[Stored data]
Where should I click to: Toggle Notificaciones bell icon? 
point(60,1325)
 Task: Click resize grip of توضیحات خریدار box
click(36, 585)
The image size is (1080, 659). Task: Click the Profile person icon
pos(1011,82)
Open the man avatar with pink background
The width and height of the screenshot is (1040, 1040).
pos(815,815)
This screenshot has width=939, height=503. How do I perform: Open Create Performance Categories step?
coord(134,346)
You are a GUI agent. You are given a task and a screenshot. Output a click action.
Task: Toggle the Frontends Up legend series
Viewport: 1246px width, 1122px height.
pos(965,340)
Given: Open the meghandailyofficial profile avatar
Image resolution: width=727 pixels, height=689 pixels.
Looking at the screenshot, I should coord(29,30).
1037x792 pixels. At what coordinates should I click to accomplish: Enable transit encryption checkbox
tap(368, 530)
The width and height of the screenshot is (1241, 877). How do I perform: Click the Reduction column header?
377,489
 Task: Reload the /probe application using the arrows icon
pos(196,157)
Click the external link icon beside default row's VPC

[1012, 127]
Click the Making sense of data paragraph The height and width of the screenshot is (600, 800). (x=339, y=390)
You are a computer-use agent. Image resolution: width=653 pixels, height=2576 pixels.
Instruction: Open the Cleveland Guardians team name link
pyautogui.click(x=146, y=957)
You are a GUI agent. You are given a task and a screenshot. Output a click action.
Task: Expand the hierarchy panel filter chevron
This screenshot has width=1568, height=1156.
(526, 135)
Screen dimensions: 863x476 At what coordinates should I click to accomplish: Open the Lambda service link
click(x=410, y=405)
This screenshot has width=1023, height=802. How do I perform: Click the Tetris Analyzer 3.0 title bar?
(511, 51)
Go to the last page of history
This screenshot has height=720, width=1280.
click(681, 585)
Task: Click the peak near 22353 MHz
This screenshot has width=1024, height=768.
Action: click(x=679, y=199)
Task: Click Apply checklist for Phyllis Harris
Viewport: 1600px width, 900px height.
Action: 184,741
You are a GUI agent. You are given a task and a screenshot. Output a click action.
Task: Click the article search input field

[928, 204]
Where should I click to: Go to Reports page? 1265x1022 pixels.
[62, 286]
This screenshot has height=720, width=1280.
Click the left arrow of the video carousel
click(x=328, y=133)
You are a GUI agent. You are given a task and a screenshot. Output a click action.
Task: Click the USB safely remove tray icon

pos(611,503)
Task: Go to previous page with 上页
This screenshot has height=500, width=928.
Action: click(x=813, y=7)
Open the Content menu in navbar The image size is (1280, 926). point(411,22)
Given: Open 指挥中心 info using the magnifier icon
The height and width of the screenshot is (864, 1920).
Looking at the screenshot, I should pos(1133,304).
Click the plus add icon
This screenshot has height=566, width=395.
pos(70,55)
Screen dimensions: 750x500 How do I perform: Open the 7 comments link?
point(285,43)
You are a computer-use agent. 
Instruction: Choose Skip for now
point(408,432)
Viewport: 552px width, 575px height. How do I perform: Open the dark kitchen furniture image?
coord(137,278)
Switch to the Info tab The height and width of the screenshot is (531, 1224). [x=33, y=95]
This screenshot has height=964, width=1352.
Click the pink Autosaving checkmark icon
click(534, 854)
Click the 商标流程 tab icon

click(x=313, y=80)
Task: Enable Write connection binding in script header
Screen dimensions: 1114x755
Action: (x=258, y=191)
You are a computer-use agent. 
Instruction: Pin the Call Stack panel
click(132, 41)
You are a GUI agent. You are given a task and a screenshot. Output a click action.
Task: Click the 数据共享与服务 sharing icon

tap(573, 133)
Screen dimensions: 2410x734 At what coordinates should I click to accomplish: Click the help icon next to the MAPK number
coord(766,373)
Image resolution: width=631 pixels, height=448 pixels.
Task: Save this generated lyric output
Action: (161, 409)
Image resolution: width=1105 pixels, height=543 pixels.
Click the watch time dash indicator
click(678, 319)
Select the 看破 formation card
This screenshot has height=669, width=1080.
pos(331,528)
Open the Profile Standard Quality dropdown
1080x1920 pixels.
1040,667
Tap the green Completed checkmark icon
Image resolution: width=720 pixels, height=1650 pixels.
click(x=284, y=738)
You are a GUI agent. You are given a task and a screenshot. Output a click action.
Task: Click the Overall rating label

■ **TASK ITEM**
Using the entries above, work out how many lines include the word "avatar", and give only that count.

■ **RESPONSE TO THIS EXERCISE**
2